Levantamento recente mostra que, na cidade do Rio de Janeiro, pairam suspeitas de contravenções penais sobre cerca de 20% dos 1.132 candidatos a cargos eletivos. Entre os crimes mais comuns estão estelionato e agressão. Há também casos de furto, assalto, peculato e falsificação. Sete respondem a inquéritos por homicídio, e quatro, por tráfico de drogas. Estima-se que o quadro seja mais grave na Baixada Fluminense, onde 40% dos candidatos teriam um passado indigno. Podemos formar idéia sobre o que acontece no resto do país. Essas figuras estão livres e desimpedidas para concorrer nas próximas eleições. Não bastam os incompetentes, as sanguessugas, os mentirosos e os extremistas; querem ainda nos impingir facínoras potenciais. Parodiando o bardo sublime, há algo de podre na política brasileira.

 

O presidente do Tribunal Regional Eleitoral, desembargador Marcus Faver, vencido pela posição majoritária do colegiado do TRE, desistiu da impugnação dos nomes desses candidatos, porquanto, de acordo com a lei, tal rejeição só pode ocorrer depois que o candidato for julgado em última instância. São as tais instâncias que quase nunca chegam ao fim antes de o crime prescrever; e quando chegam, os condenados, se tiverem dinheiro, quase sempre saem com suspensão da pena, cumprimento em liberdade, habeas corpus, novo julgamento, regime semi-aberto e outras benignidades legais que nos insultam o raciocínio e nos tornam a existência tão miserável. Somente três candidatos foram cassados, todos já condenados na Justiça comum, embora desfrutem da mesma liberdade dos doutos juízes que, em vão, os condenaram.
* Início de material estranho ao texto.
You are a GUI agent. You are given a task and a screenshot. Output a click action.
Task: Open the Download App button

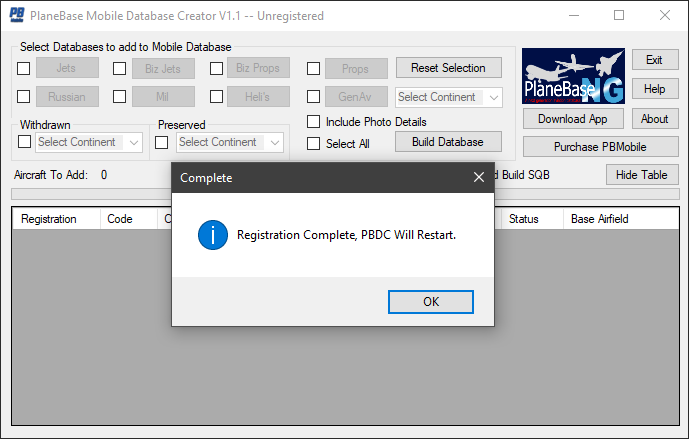(573, 119)
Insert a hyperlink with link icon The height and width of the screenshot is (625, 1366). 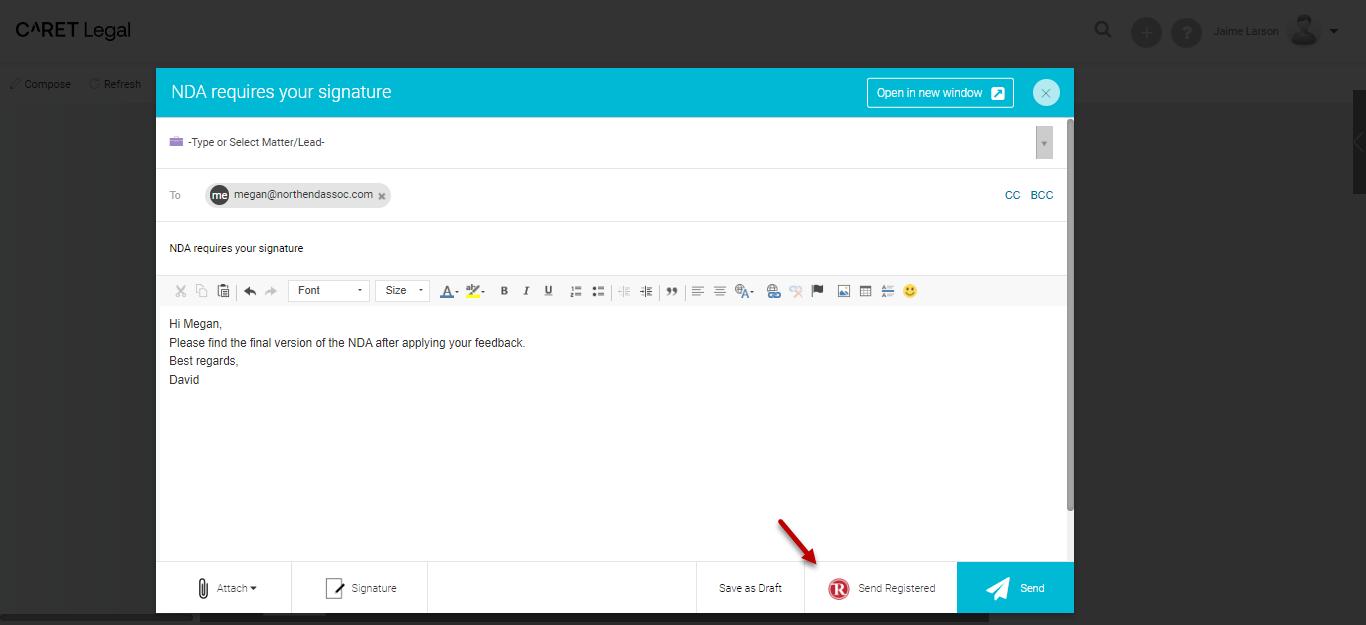[773, 291]
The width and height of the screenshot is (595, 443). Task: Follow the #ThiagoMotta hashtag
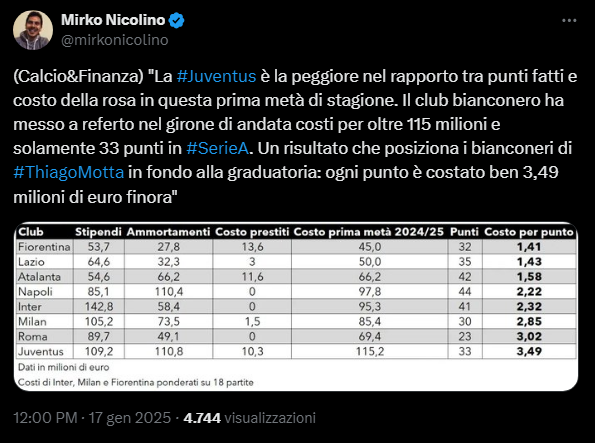coord(69,172)
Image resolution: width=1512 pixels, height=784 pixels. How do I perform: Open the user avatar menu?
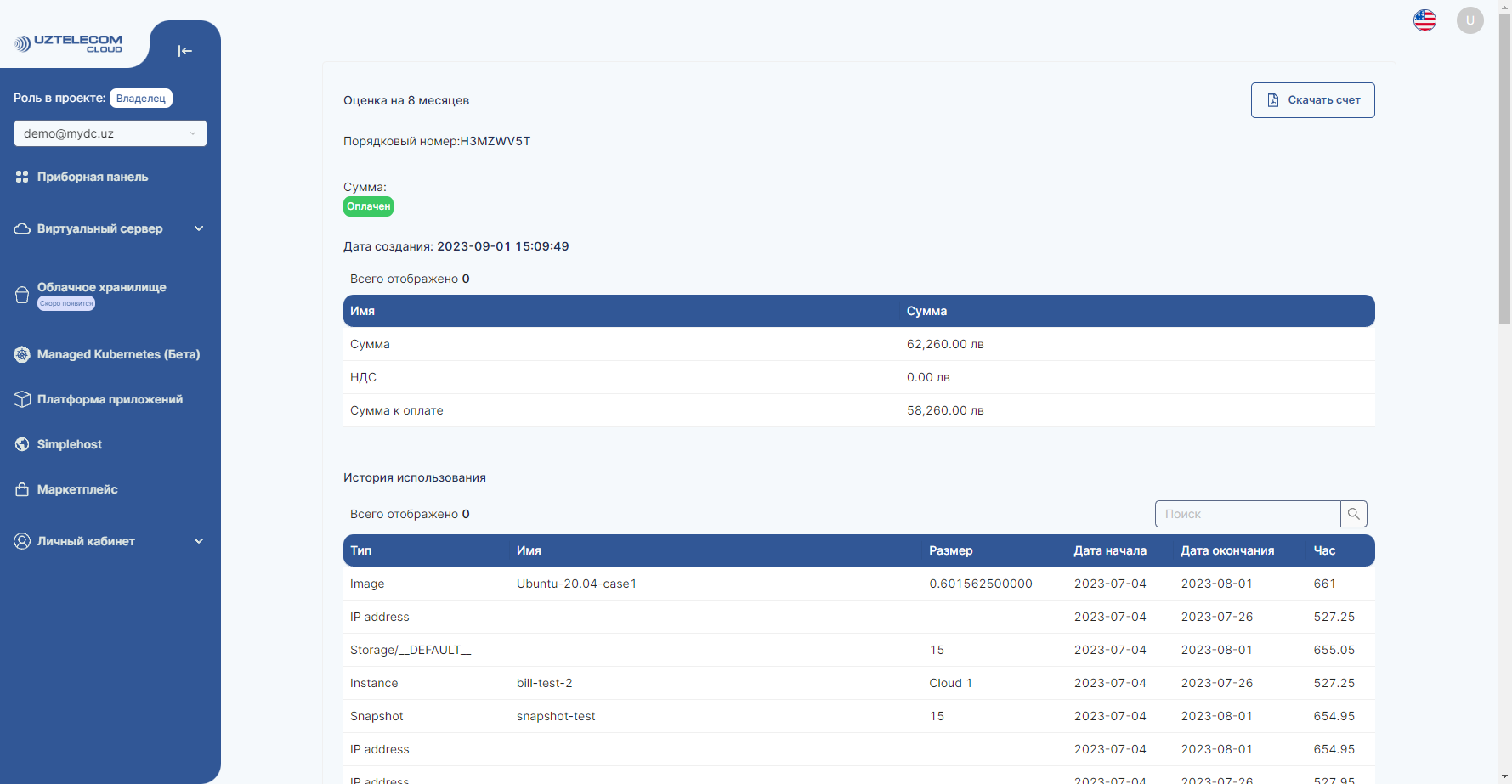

Perdeu-se, pois, uma excelente oportunidade de se criar jurisprudência para o aperfeiçoamento das nossas combalidas instituições.

 

A rigor, os partidos políticos devem ser responsabilizados por omissão, uma vez que estão a transferir para a Justiça Eleitoral a obrigação de uma triagem dos respectivos candidatos. Não deveriam permitir que pessoas de conduta duvidosa se atrevessem a sequer tentar um cargo público. Têm obrigação de lhes impedir o registro, sob pena de passarem impressão nítida de conivência com a safadeza. A hora exige transparência. É direito da mídia e de qualquer cidadão conhecer o perfil dos candidatos. Os registros são e devem ser públicos.

 

Enganam-se os defensores dos direitos desses indivíduos de idoneidade incerta, ao argumentarem com a presunção de inocência, porque outro valor mais alto se alevanta. A questão crucial está na comprovada incapacidade do Estado de nos prover segurança contra os índices alarmantes de criminalidade. É preciso, portanto, acima de tudo, minimizar o risco de os bandidos assumirem, ostensivamente, as funções públicas; não é hora de partir da premissa, evidentemente precária, de que esses indivíduos sejam inocentes congregados marianos. Se existem suspeitas sobre eles, temos de tratá-los com suspeição. Só um idiota não percebe que o obscuro propósito dessa gente está na obtenção de imunidades e foros privilegiados para lhes facilitar a prática de falcatruas. Este parece ser o entendimento da sociedade, cujo desejo, se existe democracia, deve sempre ser respeitado. Se a lei diz o contrário, mude-se rapidamente a legislação eleitoral, para que se leia, claramente, que todo político ou candidato a político será considerado um crápula até inequívoca prova em contrário. O cenário nacional justifica esta assertiva. É lembrar disso na hora de votar e torcer para que a imprensa livre divulgue todas as estripulias passadas e presentes daqueles que pretendem nos governar e fazer as nossas leis. Todo o empenho é pouco para evitar o triunfo do mal protegido pela própria lei.